● AVAILABLE RECORDS:
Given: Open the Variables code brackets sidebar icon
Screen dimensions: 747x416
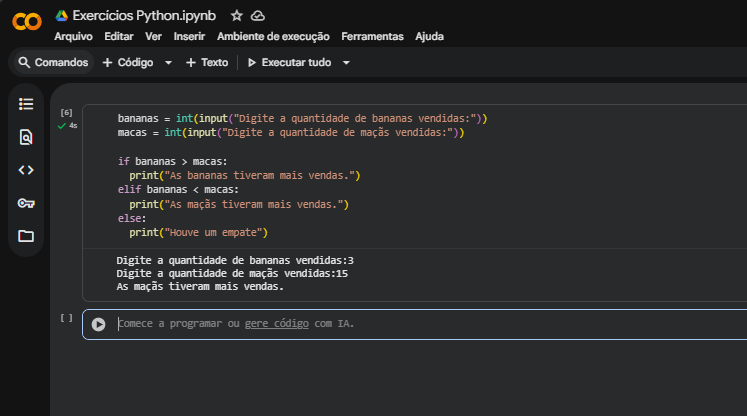Looking at the screenshot, I should [x=26, y=170].
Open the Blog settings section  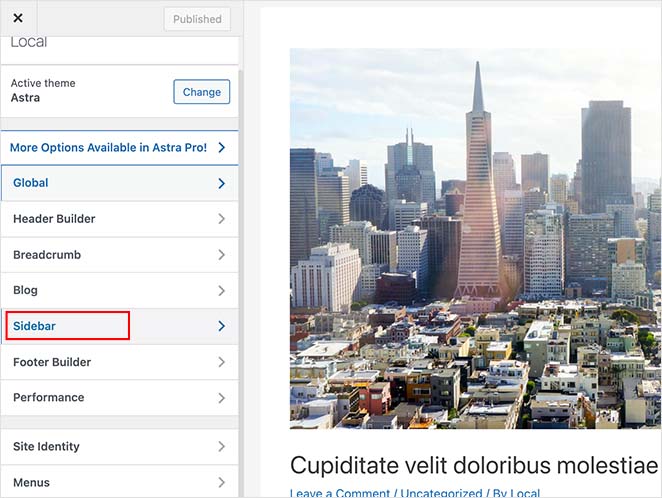click(26, 290)
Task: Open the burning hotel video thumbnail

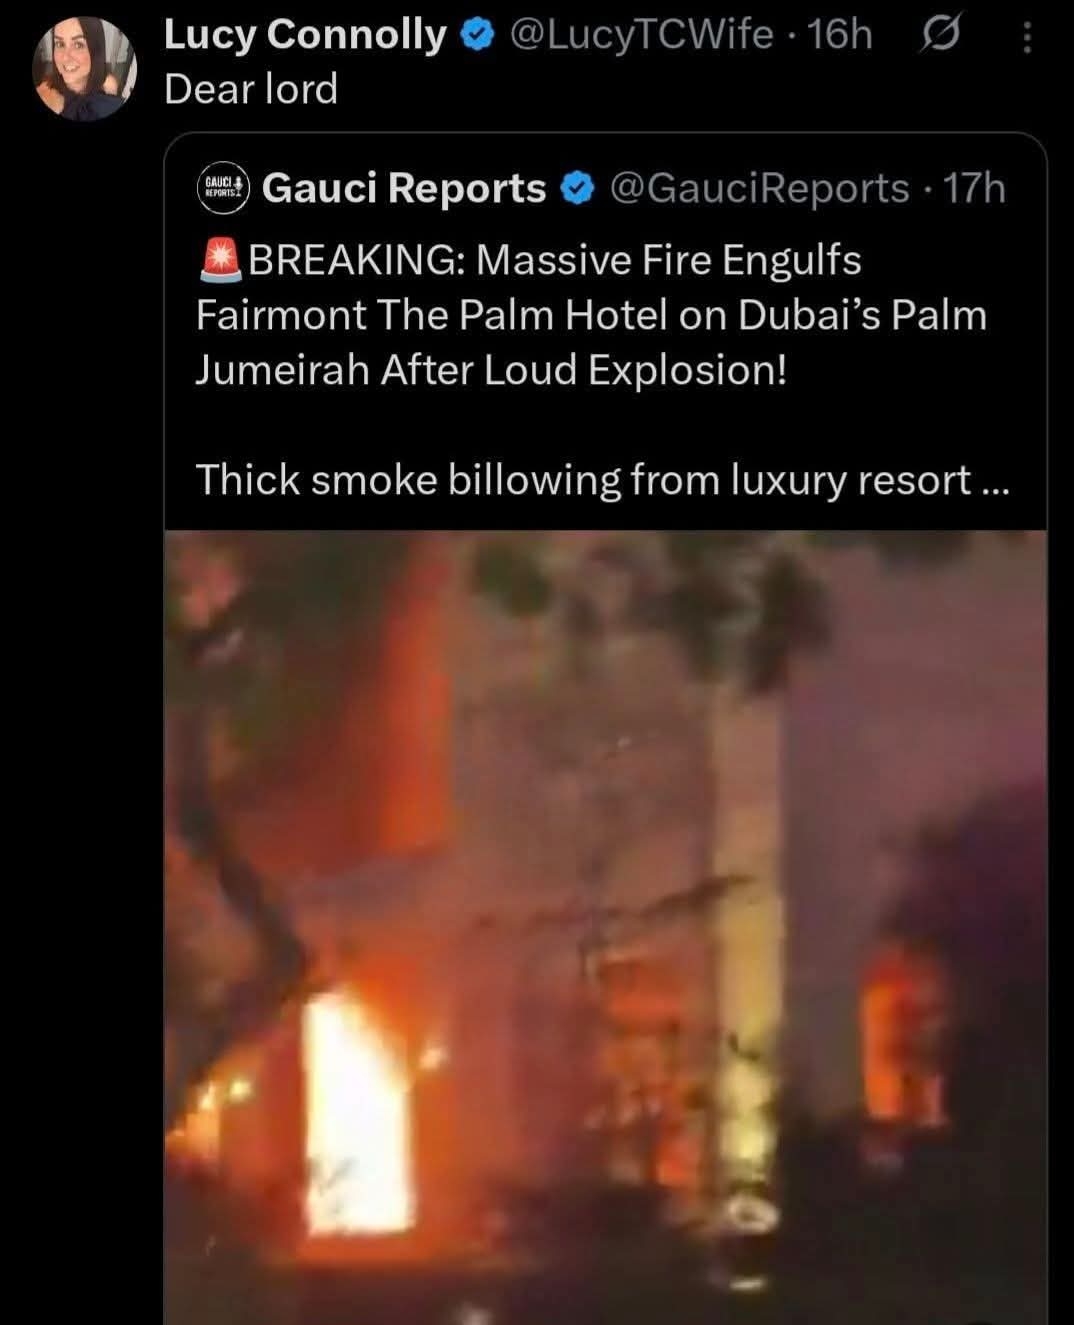Action: (x=606, y=927)
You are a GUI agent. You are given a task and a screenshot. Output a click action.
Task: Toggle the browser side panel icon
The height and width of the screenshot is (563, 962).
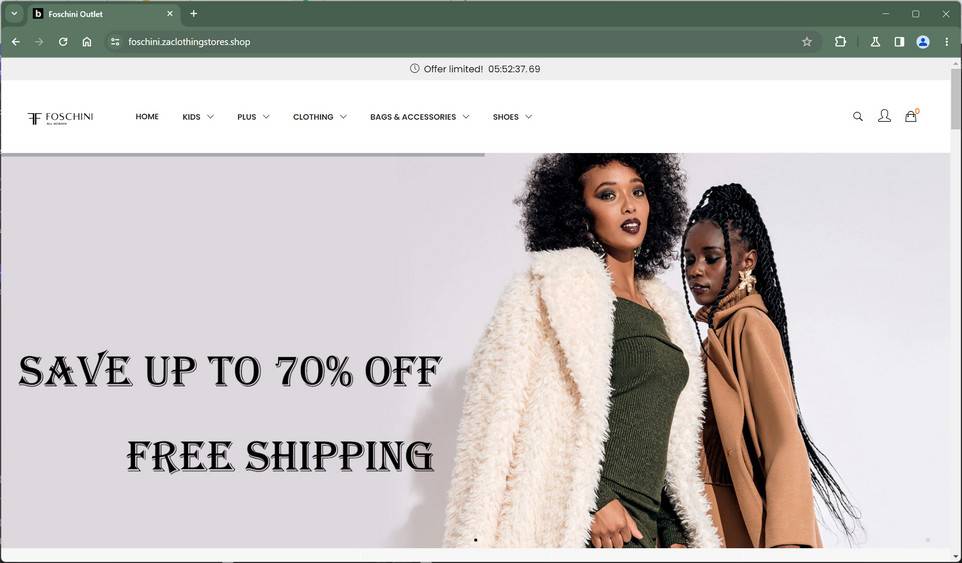pos(899,42)
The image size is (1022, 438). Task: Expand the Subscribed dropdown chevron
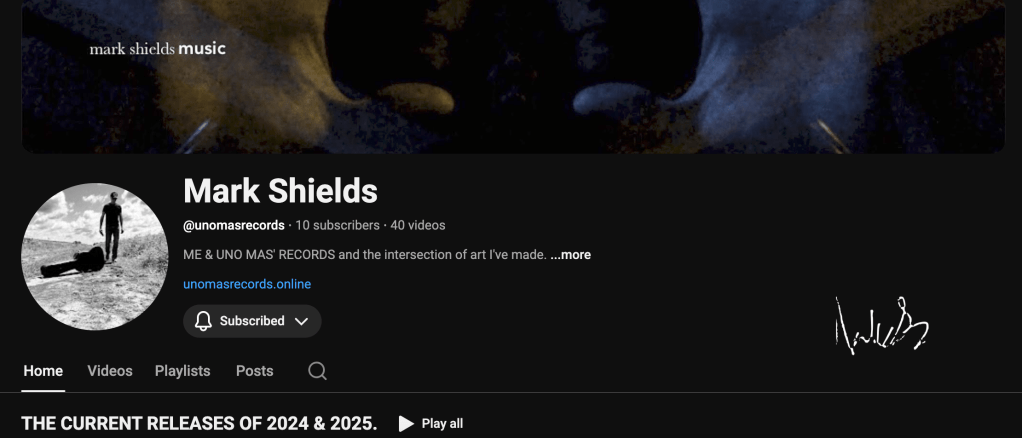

● ASSIGNMENT: Wherever a line in the data above contains the word "icon", copy that line.

● PROBLEM SOLUTION:
Given: Open the Variables code brackets sidebar icon
Task: Toggle the browser side panel icon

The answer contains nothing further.